The best way to use Eclipse is to check out projects as you work on them, work on them, publish, commit and delete.

Build your jars and put them in Nexus (or some other Repo) as they are released for testing (SNAPSHOTS) or released as finished versions.

Keep your projects small and functionally organized.
Think about your stuff the way Apache does their projects. Lots of projects, each with a single purpose. Don't mix your messaging utilities with your reporting functions. Don't put any visualization in your messaging utility core. Don't be afraid to separate your API into separate libraries along functional lines with layers of abstraction. Think SOA even if you can not fully convert the project at once. At least start to move in that direction.

You will end up with more projects but they will be easier to understand, easier to debug, faster to build and more likely to turn into stable libraries that don't change during maintenance cycles and only require minor tweaking and testing during major development releases.

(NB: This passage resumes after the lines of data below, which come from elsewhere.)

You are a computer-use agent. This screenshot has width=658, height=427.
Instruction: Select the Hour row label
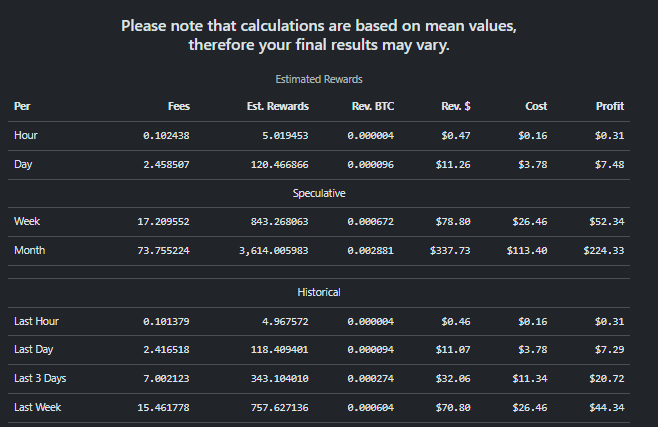point(26,135)
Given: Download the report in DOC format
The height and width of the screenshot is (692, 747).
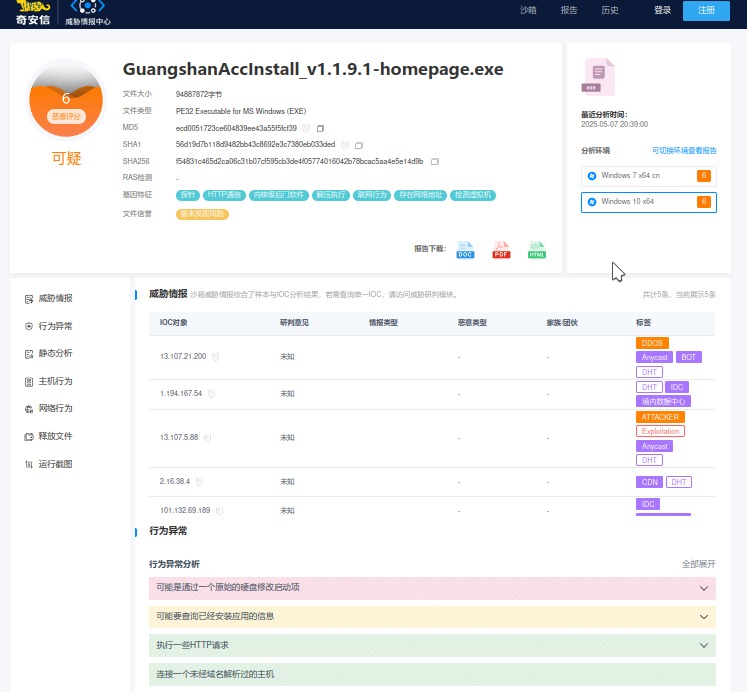Looking at the screenshot, I should tap(465, 250).
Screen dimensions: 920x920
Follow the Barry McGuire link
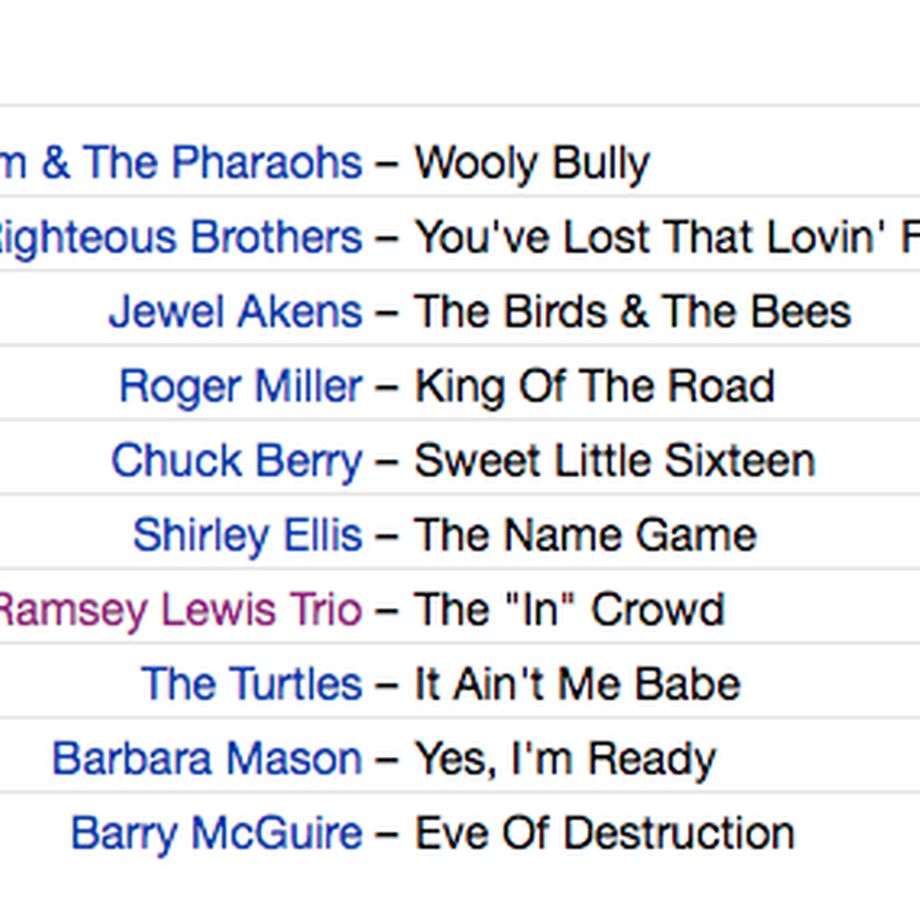[217, 834]
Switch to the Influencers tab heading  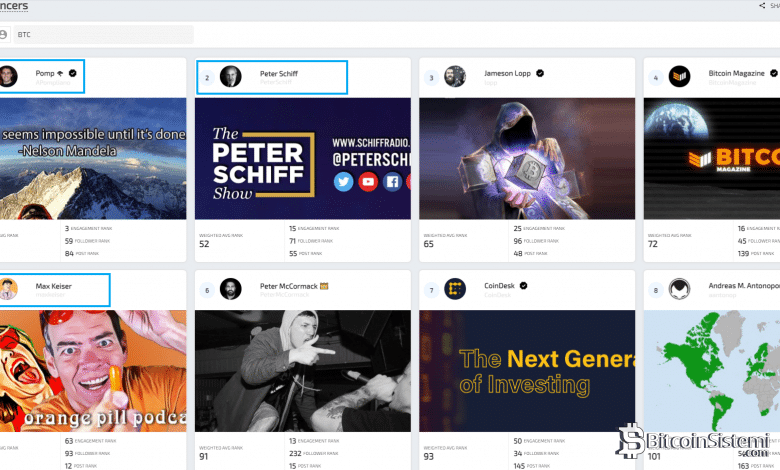pyautogui.click(x=14, y=6)
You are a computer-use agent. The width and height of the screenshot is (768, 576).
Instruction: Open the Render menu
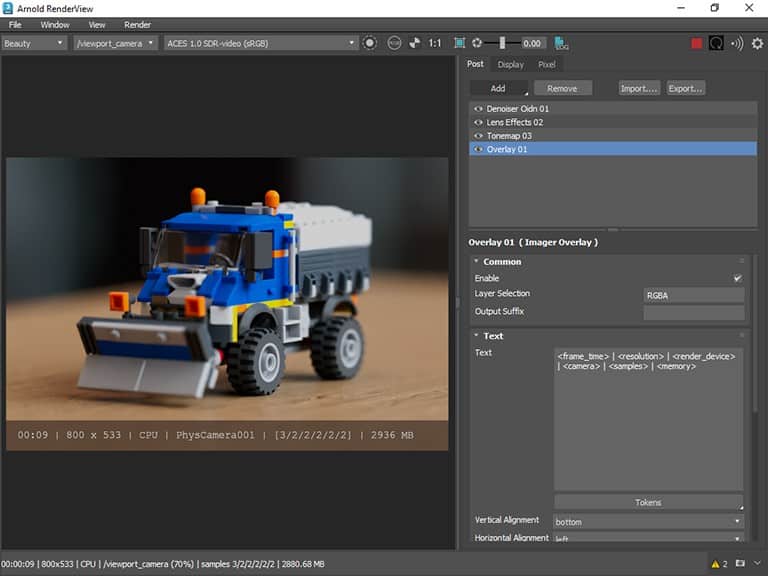(x=137, y=24)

Check-in the project often to your SCM as you work on it with proper tagging and branching strategies. Beat the crap out of people who put stuff in the SCM without proper comments. Give you staff the same pleasure when you forget.

Let Maven and Eclipse get what they need from the repo not from the Workspace. We generally suppress Maven's search of the Workspace for dependencies to ensure that it is building with the latest published SNAPSHOT rather than some possibly leftover Eclipse project that the person downloaded a week ago.

Ron


Anyways thanxs for your anwser, i think a mix of multi module projects and
individual projects may be the most acceptable solution to our problem.
A short term solution is also to individually release projects (solution 2
in my question)

Regards,
Max


On Mon, Dec 12, 2011 at 2:26 PM, Ron Wheeler<rwhee...@artifact-software.com
wrote:
We did exactly what you want to do.
We built a learning management system that includes more than 70 jar and
war files.
We started out changing every version with each release but soon reached a
point where most of the modules did not change as we improved the
modularity of the system and as maintenance and new portlets became the
cause of the majority of the new releases so even a minor release version
actually only involved the core, some web services and a few modules.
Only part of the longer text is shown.